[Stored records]
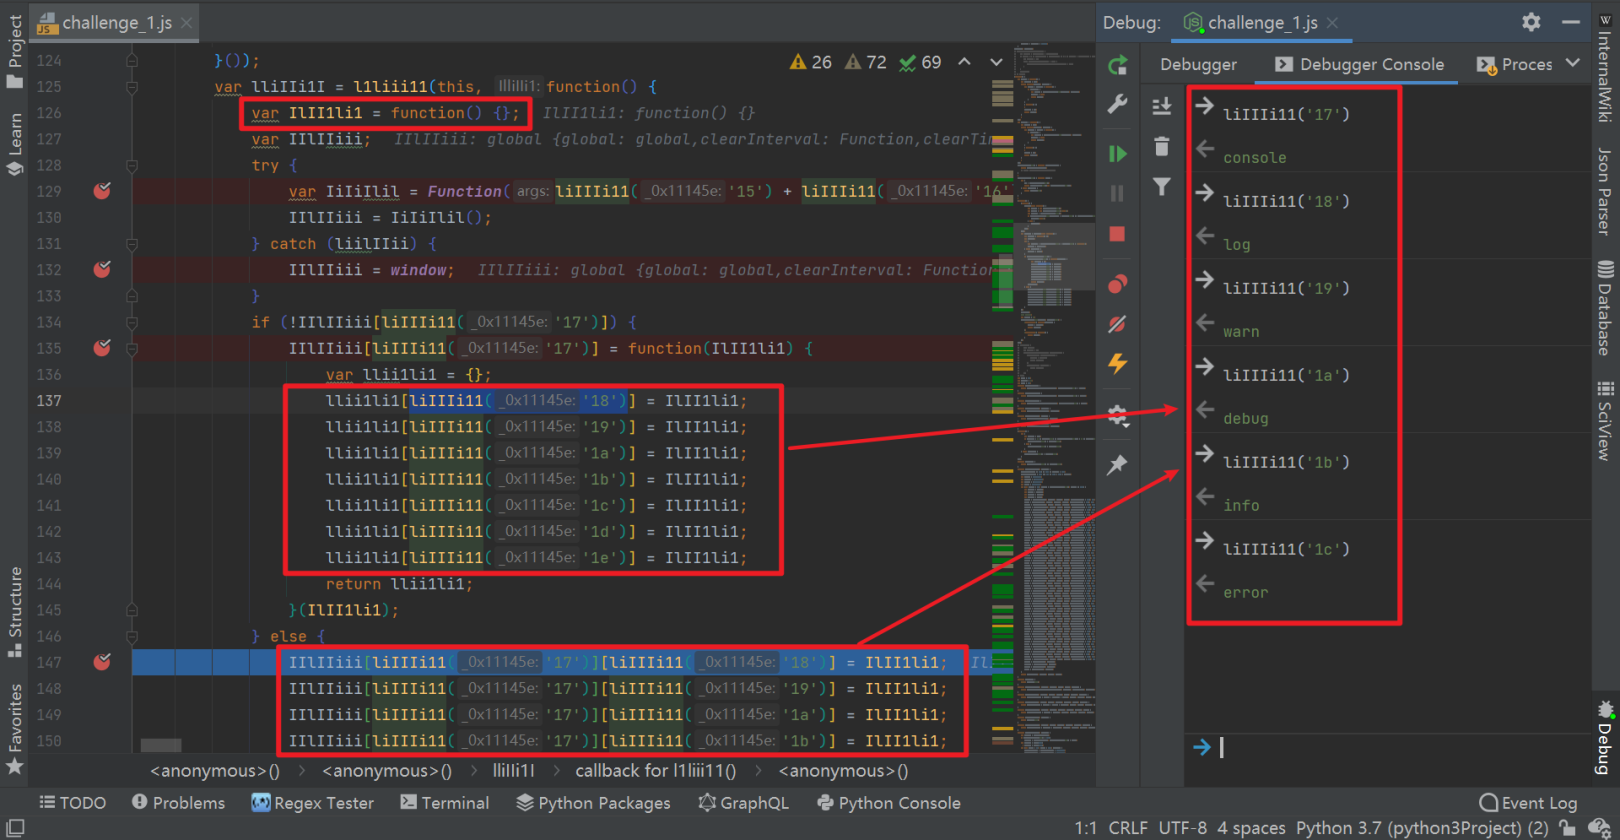Switch to the Debugger tab
Viewport: 1620px width, 840px height.
1198,64
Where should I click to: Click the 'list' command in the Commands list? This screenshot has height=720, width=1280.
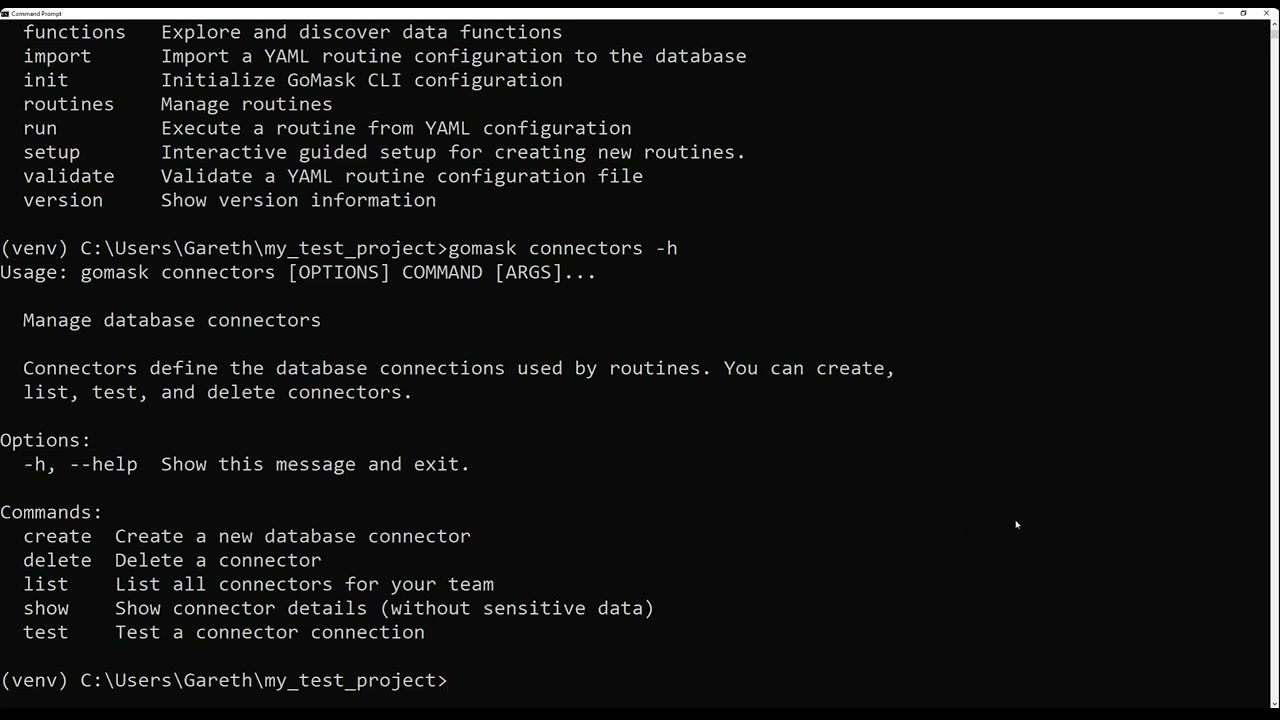[46, 585]
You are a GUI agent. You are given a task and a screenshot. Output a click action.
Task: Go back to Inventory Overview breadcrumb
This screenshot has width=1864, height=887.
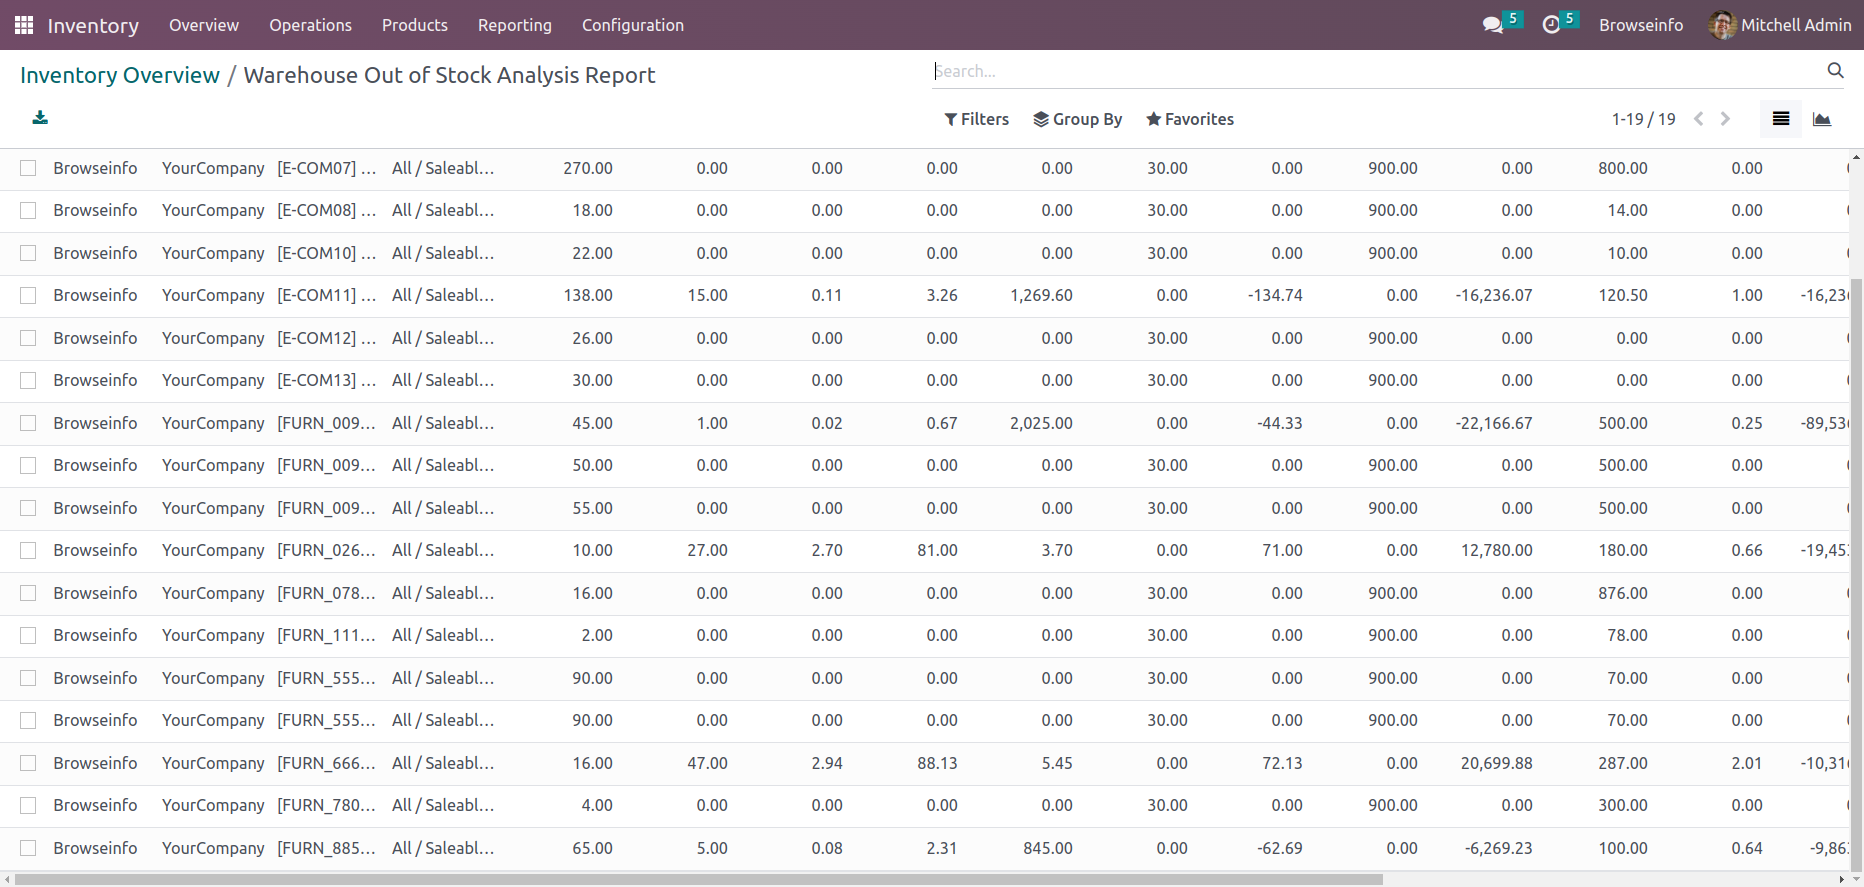pyautogui.click(x=120, y=75)
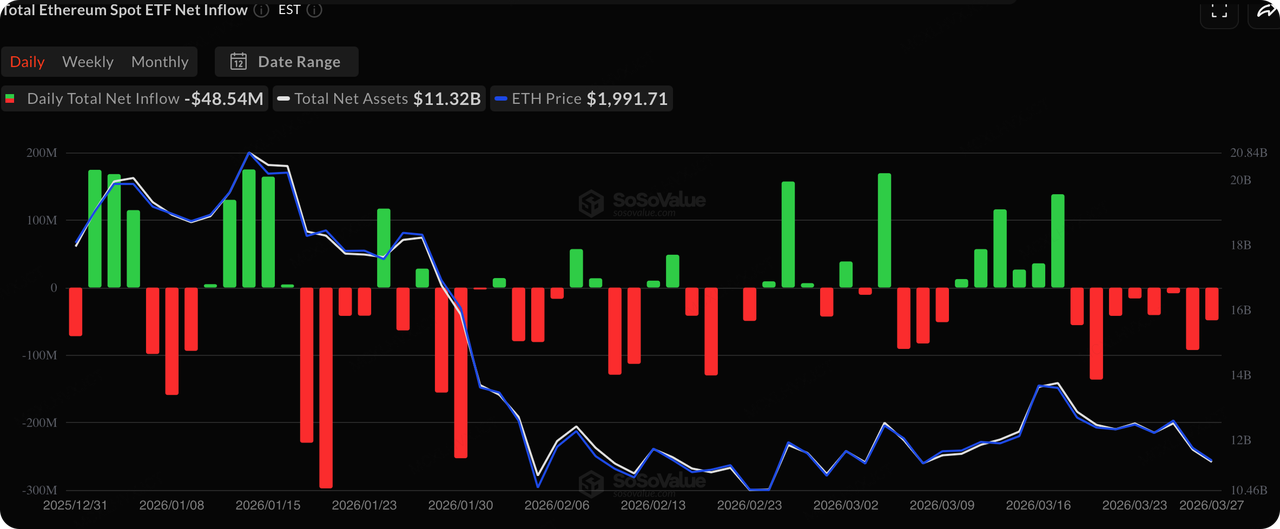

= About this exercise =
Reproduce the span beginning at the line with "You are a GUI" and ending at the last line of the entries above, inclusive, exactly as it stands. Exclude the pictures.

= Task output =
You are a GUI agent. You are given a task and a screenshot. Output a click action.
Task: Go back to Inventory Overview breadcrumb
This screenshot has width=1864, height=887.
pyautogui.click(x=120, y=75)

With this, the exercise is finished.